A century ago, the Gault family used the Saugatuck River to build a business.  They’re still here, still thriving — and still intimately involved in the community.

The Gaults’ latest project is a renovation of the very waterfront that helped them prosper from the 1920s on.  The company — founded in 1863 on the Post Road — moved to the river nearly 100 years ago.

Soon — perhaps as early as today — residents, merchants and companies begin moving into Saugatuck Center, the new apartment/retail/office complex rising on the banks of the river.

After a long approval process, construction has moved quickly.  Phase I is nearly complete.

The Saugatuck renaissance is underway.

Phase I construction is nearly complete.

Gone are the hulking oil tanks that for decades defined Gault — and provided plenty of local jobs.  In their place are stores, office buildings, housing, a broad plaza, a 20-slip marina, a boardwalk — and river access that we never really noticed we lacked.

Hedge fund and financial firms move in this week.  A kayak shop — with launch space — opens soon.  There’ll be an artisan butcher shop, and an offshoot of a beloved local restaurant.

Living above it all will be 6 renters.  The apartments — the first built in Westport in years — range from approximately 1,100 to 2,500 square feet.  The most expensive — with killer river views — are $5,500 a month.  One is reserved for affordable housing, at $1,100.

All were snapped up quickly, by both young and old.  One tenant is a prominent town official.

A 39-car garage underneath the 2-building structure will alleviate parking concerns.

Pete Romano — whose Land-Tech Consultants served as civil engineers and site planners — is very excited.

“As soon as people move in, the character of the place will come to life,” the Saugatuck native says.

Romano points to existing restaurants — Mansion Clam House, Viva’s, Rizzuto’s, Black Duck, Mario’s and more, plus Mario Batali’s new Tarry Lodge — along with the relatively recent addition of the Saugatuck Rowing Club.  All have primed the area for what’s about to come.

“People can grab dinner, go somewhere else for dessert, walk along the river or hang out in the plaza,” Romano says.  He envisions music, street life — exactly what’s been missing in Westport generally for years, in Saugatuck particularly ever since I-95 sliced the heart out of that Italian community.

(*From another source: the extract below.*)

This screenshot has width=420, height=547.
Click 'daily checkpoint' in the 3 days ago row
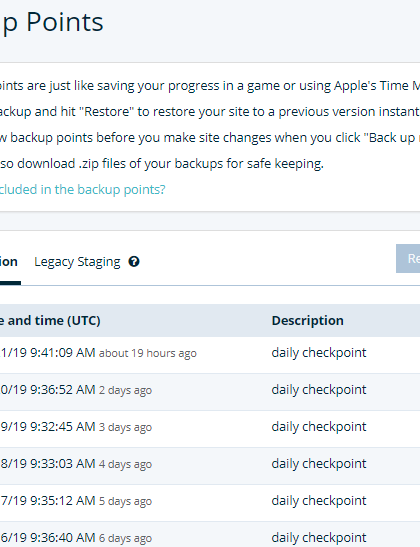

Despite the gloomy day, the view from a Saugatuck Center apartment is spectacular. Note the wooden boardwalk along the river, at the bottom of the photo.

Phase II soon begins across the street.  Ketchum Street will be de-humped; Doc’s Cafe and nearby buildings (including the former Sons of Italy Hall) will make way for 21 studio, 1- and 2-bedroom apartments (including 4 “affordable” units), plus more shops, stores and offices.

New businesses could include a bakery, an organic coffee roaster, and a homemade ice cream place.

The Gaults — including Bill, Sam and in-law Jim Donaher — and Romano are not the only generations-old Westporters revitalizing Saugatuck with this ambitious project.

Tony Palmer is building a riverfront rain garden — the largest in Westport — that will improve the quality of runoff before it enters the Sound.  There are no pipes or catch basins — it’s all soft drainage.

Bruce Beinfield was the original architect.  Phil Cerrone — the construction architect — dealt with challenges like 100-year floods, and making sure the residential/retail/office mix worked.

Peter Lane is the real estate broker.  Scott Walker is site contractor.  And Vin Penna takes care of utilities.

Gus Pappajohn — from nearby Norwalk — is Saugatuck Center’s general contractor.

After the initial permitting process — and the demolition of DeRosa’s and Riverside Barbers — the redevelopment of Saugatuck has proceeded quietly.  For such a large and important project, there’s been minimal disruption of traffic, and not much noise.

The first phase of construction is now over.  Fences and pylons give way to moving vans, then house-warming parties and “Open For Business!” signs.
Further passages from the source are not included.